ÉDITORIAL CENTRES DE LA PETITE ENFANCE

Et la qualité dans tout ça ?

« Les garderies à but lucratif, pour pouvoir survivre et pour pouvoir être rentables, doivent nécessairement offrir un bon service. Sinon, elles se trouveront vides. »

— Carlos Leitão, février 2015

À elle seule, cette citation du ministre des Finances explique en bonne partie le développement cacophonique des centres de la petite enfance (CPE), qui fêtent leurs 20 ans.

Dans sa citation, le ministre présume deux choses : que les parents peuvent facilement évaluer la qualité des services éducatifs, et qu’ils décideront en fonction de ce facteur. Il s’agit de deux énormes « si » dont on attend encore la preuve.

Sur papier, le raisonnement de M. Leitão se tient. Mais le monde en trois dimensions est plus complexe qu’une feuille de papier. Plus vaste que ce qu’on voit à travers ses œillères comptables.

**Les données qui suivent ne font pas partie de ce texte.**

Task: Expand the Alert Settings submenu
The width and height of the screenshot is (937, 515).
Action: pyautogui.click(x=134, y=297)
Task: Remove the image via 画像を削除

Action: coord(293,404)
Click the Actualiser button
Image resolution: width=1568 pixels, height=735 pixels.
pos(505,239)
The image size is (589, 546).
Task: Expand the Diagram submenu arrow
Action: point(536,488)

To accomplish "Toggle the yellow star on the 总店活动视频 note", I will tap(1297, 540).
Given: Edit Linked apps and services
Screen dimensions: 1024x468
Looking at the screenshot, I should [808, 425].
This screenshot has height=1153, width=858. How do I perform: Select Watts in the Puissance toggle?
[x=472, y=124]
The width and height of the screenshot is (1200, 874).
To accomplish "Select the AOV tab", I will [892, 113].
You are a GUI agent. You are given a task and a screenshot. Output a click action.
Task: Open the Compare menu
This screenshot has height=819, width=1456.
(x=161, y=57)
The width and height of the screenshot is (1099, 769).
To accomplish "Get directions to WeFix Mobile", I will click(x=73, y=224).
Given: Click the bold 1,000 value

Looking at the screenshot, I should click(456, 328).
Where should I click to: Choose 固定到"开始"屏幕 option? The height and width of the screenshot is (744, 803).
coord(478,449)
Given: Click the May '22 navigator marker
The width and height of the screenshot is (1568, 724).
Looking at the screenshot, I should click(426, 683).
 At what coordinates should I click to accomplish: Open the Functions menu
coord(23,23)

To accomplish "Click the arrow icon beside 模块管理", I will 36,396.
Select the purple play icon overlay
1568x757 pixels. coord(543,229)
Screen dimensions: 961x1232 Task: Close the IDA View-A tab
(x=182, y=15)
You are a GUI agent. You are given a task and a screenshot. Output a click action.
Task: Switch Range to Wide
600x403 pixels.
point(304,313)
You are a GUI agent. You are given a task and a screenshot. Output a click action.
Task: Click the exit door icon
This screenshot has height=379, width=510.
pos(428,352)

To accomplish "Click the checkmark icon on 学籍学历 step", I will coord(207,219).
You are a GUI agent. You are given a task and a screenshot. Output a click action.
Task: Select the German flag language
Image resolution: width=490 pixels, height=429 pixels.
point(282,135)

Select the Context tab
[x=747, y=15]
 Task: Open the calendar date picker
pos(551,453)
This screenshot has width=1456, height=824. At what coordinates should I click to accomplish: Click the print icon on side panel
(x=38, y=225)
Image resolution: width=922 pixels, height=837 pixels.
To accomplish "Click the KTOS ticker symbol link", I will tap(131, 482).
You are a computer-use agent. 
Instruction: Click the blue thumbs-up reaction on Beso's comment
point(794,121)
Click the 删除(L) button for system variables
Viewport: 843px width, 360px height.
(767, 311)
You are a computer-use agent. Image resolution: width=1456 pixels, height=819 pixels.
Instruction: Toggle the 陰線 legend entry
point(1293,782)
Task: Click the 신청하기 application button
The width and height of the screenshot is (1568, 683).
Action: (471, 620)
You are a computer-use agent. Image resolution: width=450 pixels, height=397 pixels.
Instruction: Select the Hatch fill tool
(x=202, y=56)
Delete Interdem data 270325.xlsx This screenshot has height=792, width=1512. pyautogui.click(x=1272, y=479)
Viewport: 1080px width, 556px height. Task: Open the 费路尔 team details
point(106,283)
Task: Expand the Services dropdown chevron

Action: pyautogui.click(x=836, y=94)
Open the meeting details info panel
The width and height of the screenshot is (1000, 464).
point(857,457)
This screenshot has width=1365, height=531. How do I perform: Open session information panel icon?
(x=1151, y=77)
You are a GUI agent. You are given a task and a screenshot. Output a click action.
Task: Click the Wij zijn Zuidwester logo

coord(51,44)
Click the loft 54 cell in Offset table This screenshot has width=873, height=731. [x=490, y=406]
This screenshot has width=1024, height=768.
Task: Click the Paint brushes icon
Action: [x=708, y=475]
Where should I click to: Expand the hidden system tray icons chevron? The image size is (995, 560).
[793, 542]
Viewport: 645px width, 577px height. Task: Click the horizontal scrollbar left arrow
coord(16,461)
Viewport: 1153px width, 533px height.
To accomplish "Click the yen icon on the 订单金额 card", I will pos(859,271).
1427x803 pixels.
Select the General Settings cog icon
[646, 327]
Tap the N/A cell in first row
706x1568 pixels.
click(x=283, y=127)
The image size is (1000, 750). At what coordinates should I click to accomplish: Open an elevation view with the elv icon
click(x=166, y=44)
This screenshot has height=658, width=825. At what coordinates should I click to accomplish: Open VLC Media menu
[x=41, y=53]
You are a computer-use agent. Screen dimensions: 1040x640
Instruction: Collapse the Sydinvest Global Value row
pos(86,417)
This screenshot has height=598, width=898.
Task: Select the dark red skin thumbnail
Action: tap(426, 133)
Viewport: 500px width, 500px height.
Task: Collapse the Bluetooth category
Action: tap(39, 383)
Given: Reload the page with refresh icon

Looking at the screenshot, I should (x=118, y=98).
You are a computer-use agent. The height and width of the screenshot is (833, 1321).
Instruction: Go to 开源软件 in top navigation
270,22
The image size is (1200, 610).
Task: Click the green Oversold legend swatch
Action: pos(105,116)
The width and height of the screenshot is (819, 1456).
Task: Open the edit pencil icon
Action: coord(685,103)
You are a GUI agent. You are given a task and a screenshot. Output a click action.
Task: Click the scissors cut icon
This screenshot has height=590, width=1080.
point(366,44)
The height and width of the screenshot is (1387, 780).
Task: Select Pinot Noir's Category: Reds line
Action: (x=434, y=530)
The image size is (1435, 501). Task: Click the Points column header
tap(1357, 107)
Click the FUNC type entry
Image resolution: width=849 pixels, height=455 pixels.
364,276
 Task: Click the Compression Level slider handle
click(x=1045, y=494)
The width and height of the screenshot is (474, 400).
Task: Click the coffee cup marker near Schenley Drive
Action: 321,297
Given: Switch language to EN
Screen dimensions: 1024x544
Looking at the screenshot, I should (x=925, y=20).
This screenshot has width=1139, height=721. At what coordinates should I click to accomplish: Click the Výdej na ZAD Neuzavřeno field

Les CPE ont toujours laissé les libéraux sceptiques. Ils y voient une « patente péquiste » rigide et coûteuse. Au lieu de gérer l’offre, ils ont stimulé la demande avec des incitatifs fiscaux. Et ils ont encouragé le développement des places en privé.

On a toutefois oublié de se préoccuper de l’essentiel : la qualité. Or, que cela plaise ou non, les services éducatifs sont dans l’ensemble supérieurs dans les CPE.

Nous ne voulons pas idéaliser les CPE ou diaboliser le reste du réseau. Il est vrai que les comparaisons entre les types de garderies comportent des limites méthodologiques. Il est aussi vrai que des établissements privés sont exemplaires, tandis que des CPE dépensent trop et offrent des services déficients. Et enfin, il est aussi vrai que les CPE sont sous-utilisés par ceux qu’ils devaient servir, les jeunes de milieux défavorisés.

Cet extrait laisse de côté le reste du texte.